I don't blame them; that's the way the system is set up. That's why the system is wrong. This bill tries to regulate that system, but it winds up reinforcing it because it strengthens the underlying structure by making private insurance companies even larger.

And as far as the money that's supposed to help us afford insurance, the insurance companies will find easy ways to gobble up all of the subsidies and then come back and ask for more. And those subsidies actually cost the American taxpayer a tremendous amount of money - which you can argue is a good thing because it goes to people who can't afford insurance - but as we have learned many times in the past, if it doesn't help everyone across the board, eventually there will be a limit to the generosity of the American people. And what happens when we run out of those subsidies and the system is still broken?

Worse yet, this version of the bill feeds the cancer. The extra money and customers being funneled to private insurance will only make them stronger, and more resistant to change later.

In situations like this, I'm always reminded of the great scene in Planes, Trains and Automobiles where John Candy and Steve Martin are headed the wrong way on a one-way street. People are screaming, "You're going the wrong way!" And John Candy (played by Rahm Emanuel here) leans into Steve Martin (played by Barack Obama here) and says, "How would they know where we're going?" Of course, they run into two eighteen-wheelers a little later down the road and find out what people were trying to warn them about.

Going along wit this road metaphor, let me do one more analogy here. The Obama team is telling us that they just loaded up the car with gas (subsidies) and did a comprehensive tune up (regulation). So, even if the road is long and there are some twists and turns in it, with the car all loaded, it's better to start down the road now then not to get started at all. Yes, but that depends on which direction you're going. If you start driving the wrong way, it doesn't matter how much gas the car has or how well it's been tuned. You're still going the wrong way and getting further away from your destination.

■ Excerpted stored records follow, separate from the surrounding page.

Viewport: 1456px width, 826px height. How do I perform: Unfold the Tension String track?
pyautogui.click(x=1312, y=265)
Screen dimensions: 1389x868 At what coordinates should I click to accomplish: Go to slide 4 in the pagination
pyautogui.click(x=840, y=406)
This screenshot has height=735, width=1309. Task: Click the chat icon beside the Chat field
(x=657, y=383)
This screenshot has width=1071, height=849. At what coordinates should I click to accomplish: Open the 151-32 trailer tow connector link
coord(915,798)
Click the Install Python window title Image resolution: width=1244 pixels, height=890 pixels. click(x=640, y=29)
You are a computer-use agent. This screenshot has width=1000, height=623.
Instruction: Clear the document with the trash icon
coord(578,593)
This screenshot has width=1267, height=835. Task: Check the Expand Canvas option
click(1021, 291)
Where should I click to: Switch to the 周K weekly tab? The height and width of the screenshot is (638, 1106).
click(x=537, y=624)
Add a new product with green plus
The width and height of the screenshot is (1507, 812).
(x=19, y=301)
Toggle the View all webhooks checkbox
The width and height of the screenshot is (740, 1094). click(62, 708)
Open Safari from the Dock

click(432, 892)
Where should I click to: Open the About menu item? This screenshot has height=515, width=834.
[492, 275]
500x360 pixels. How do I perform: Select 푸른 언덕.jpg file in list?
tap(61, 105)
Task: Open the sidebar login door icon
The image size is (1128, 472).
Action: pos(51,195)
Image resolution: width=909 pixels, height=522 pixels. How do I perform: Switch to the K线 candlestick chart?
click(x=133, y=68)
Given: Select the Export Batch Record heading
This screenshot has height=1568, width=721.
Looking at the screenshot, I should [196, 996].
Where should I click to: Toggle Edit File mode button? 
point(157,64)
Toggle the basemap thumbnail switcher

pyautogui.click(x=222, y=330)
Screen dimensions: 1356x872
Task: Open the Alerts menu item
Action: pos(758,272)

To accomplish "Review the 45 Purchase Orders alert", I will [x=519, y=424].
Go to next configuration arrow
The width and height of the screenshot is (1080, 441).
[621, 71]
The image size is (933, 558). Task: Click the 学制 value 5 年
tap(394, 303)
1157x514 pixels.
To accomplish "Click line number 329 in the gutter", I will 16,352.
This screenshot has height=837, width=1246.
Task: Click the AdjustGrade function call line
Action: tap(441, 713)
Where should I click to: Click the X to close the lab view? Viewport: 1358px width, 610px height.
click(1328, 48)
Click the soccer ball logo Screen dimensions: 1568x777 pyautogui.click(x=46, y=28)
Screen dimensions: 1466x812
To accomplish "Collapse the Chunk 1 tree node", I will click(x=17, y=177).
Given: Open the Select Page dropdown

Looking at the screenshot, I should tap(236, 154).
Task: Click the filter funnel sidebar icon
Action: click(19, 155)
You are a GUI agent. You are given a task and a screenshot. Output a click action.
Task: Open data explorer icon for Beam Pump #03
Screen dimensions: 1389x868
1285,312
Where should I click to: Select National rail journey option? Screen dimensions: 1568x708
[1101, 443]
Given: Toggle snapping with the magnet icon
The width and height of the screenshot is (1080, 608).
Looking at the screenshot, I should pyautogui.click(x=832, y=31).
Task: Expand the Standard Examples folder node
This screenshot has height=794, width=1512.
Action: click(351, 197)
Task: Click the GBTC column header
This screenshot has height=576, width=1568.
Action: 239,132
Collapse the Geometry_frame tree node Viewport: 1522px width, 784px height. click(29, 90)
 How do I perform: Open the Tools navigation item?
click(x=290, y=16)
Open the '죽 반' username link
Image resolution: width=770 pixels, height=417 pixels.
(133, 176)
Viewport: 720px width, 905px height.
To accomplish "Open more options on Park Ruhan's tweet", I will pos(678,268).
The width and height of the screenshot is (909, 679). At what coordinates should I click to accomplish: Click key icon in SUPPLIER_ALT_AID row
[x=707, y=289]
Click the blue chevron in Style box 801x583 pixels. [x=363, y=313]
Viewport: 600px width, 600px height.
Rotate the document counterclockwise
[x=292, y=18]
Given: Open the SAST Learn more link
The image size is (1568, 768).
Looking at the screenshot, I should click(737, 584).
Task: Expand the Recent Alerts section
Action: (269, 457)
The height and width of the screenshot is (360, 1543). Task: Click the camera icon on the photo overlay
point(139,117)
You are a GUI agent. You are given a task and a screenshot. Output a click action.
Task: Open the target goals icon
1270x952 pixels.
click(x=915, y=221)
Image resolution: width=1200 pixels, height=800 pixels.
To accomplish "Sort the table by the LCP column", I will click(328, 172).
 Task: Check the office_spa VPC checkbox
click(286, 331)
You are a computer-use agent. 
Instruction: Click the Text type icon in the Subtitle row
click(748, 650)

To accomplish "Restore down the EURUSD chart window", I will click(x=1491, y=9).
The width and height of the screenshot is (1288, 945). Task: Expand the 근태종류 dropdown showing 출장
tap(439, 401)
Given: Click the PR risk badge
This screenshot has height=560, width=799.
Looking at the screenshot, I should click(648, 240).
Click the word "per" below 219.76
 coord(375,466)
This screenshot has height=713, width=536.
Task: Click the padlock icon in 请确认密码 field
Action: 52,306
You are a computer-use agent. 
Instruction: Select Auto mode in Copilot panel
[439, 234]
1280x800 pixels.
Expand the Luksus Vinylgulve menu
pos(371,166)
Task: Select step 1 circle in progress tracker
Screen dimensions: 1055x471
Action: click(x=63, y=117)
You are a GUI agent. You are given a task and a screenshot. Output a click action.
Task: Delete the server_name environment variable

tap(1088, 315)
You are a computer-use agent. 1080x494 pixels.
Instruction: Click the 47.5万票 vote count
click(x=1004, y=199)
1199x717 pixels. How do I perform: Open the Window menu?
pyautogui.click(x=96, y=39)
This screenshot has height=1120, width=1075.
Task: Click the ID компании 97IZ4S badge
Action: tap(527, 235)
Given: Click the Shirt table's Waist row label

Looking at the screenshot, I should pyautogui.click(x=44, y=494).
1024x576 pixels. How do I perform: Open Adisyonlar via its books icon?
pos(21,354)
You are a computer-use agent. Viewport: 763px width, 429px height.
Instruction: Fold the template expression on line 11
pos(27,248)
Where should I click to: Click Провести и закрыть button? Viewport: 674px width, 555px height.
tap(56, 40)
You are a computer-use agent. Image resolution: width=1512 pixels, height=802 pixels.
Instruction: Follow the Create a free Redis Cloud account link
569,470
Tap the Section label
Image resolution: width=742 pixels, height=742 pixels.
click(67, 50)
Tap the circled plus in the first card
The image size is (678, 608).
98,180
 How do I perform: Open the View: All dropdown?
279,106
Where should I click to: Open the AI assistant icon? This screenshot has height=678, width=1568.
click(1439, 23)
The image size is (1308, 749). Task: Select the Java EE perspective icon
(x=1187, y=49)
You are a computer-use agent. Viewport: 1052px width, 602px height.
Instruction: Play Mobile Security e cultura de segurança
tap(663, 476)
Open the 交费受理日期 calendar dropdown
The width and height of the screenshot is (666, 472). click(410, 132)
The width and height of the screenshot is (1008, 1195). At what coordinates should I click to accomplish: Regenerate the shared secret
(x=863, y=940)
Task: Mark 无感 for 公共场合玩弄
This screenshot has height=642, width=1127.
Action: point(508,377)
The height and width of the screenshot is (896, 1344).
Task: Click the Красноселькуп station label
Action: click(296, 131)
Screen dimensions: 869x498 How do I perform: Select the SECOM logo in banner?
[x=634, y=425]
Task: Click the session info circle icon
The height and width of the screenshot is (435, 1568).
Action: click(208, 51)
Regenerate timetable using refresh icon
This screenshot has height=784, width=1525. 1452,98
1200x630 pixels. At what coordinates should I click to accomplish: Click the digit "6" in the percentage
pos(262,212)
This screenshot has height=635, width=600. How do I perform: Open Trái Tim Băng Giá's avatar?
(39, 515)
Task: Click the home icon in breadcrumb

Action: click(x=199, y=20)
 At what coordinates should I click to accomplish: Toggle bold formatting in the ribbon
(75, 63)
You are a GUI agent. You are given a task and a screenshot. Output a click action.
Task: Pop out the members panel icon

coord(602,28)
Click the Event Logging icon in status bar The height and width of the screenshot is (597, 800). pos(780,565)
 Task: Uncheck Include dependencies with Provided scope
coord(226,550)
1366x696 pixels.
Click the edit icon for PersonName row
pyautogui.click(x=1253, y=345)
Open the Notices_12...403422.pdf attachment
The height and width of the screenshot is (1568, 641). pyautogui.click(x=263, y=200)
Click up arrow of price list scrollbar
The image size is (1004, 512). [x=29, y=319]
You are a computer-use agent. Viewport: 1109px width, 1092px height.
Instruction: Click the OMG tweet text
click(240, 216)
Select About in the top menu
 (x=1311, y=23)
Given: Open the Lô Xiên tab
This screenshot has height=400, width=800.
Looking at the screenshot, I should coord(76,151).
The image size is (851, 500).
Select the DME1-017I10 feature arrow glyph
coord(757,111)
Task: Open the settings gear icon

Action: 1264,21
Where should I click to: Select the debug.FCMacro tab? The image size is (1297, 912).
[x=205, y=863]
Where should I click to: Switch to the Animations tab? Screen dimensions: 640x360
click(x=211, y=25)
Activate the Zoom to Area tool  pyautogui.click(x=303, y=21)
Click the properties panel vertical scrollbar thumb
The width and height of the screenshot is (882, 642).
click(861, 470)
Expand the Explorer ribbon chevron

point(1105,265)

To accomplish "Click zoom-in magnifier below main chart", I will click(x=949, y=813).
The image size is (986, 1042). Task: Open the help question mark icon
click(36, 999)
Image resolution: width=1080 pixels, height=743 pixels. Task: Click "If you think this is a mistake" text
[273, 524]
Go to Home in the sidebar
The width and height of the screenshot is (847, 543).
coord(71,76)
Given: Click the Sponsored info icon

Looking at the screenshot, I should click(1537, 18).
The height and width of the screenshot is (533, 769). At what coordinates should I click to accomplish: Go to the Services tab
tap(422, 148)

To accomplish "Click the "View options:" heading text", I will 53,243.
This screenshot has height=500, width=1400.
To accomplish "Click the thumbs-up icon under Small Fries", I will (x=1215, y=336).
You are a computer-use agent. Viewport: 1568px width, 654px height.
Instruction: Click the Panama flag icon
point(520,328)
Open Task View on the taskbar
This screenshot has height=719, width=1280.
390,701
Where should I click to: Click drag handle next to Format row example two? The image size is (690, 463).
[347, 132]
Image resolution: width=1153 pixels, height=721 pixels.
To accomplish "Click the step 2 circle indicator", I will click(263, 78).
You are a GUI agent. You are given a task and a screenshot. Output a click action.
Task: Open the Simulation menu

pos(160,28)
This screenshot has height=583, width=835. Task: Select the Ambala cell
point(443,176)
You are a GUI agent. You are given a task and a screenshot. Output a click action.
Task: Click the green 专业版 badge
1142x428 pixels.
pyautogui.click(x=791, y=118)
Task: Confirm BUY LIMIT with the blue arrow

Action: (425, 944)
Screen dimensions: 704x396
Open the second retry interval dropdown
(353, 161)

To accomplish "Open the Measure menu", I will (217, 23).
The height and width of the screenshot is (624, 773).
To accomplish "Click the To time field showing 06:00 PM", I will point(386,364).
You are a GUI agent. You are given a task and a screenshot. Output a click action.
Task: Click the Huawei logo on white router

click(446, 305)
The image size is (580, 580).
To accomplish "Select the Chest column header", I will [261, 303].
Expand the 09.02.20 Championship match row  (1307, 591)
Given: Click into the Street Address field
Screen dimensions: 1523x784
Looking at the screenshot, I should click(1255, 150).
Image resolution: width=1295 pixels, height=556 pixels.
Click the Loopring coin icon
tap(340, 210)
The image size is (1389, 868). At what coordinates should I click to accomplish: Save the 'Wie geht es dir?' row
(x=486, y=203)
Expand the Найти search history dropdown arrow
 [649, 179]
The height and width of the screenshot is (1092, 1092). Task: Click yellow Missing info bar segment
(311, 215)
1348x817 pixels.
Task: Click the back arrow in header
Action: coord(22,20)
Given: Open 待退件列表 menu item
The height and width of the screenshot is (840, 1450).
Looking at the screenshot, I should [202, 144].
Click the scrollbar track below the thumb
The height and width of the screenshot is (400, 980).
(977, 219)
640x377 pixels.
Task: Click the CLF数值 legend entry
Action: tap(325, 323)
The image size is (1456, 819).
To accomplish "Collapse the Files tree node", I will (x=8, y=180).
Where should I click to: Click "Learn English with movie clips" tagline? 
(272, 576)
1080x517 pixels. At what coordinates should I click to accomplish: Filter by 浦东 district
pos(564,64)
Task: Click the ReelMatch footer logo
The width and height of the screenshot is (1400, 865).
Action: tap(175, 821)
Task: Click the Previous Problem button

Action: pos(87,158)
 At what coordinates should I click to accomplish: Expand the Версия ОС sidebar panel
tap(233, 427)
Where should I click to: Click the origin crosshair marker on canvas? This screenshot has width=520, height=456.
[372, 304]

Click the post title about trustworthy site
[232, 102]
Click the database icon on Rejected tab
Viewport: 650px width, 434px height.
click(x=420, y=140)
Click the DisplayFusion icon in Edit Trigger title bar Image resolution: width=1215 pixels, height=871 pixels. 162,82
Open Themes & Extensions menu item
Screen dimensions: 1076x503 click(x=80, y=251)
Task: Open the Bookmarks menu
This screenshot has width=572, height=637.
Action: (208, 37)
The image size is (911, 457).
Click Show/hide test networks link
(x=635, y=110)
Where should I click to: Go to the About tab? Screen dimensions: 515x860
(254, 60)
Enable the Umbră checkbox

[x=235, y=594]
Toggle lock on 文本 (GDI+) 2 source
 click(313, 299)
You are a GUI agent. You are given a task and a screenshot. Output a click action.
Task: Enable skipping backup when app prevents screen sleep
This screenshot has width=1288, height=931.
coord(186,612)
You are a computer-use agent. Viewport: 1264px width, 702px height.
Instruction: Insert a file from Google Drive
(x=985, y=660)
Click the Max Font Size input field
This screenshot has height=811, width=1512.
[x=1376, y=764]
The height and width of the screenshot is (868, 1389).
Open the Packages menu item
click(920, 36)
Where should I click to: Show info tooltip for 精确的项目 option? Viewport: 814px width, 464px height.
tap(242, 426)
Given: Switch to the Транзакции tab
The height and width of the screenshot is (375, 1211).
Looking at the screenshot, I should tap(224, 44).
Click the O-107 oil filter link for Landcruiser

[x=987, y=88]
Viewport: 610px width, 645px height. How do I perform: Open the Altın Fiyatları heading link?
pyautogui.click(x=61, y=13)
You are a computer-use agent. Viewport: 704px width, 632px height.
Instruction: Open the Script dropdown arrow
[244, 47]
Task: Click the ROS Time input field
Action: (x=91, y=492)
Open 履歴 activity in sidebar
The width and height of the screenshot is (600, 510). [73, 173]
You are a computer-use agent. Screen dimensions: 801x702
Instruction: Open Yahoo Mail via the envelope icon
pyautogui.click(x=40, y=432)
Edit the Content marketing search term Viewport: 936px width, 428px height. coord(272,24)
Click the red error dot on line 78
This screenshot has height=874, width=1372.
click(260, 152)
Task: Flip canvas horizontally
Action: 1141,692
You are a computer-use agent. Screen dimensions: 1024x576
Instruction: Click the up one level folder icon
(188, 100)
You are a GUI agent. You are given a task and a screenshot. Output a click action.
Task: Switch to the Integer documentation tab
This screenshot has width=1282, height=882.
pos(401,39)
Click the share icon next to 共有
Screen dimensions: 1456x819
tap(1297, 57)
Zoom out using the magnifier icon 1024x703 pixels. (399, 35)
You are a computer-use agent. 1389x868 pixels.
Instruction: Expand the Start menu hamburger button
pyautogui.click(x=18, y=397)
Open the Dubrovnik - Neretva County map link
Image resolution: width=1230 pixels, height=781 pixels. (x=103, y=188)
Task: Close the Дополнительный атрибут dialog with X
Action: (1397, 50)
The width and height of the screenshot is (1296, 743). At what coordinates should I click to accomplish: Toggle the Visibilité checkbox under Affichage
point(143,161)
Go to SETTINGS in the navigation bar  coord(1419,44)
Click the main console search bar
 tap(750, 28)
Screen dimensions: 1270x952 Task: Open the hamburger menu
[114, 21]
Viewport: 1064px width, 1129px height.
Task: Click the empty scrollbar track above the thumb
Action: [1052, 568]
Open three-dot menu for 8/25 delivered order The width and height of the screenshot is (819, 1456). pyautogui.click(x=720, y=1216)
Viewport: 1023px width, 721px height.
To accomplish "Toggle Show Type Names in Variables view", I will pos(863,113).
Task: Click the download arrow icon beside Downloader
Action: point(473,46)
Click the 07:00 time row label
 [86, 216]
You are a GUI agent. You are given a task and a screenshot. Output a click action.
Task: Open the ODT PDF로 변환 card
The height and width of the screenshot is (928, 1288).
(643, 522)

What I'm afraid of is that this bill makes private insurance larger and stronger - and hence, gets us further away from curing the main problem of our healthcare system. Apparently, Wall Street agrees because the three largest health insurance companies just hit their 52-week highs. The rest of the industry is also soaring and investors are confident that the industry insider who proclaimed this to Politico is exactly right:

"We WIN. Administered by private insurance companies. No government funding. No government insurance competitor."

In the end, of course, I might be wrong (and I would love to be since it looks like this thing is going to pass) and Wall Street might be wrong in how much they think this kicks ass for the insurance companies. And those maybes above might turn into positive change and lead to an overall improvement. But the reason we cared so much about the public option or the Medicare buy-in (or even my version of the Medicare buy-in that got some traction among progressives online) is because it addressed the core of the problem. It might not have gone very far down the road, but at least it wasn't going the wrong way.

So, if it turns out we were right and this version of reform heads in the wrong direction, then you'll know why we cared about something that seemed so insignificant to you. Because we wanted to be good friends and good citizens and yell, "You're going the wrong way!" before you hit the trucks down the road. The reason the public option mattered so much was because it was the one thing we were sure was headed in the right direction.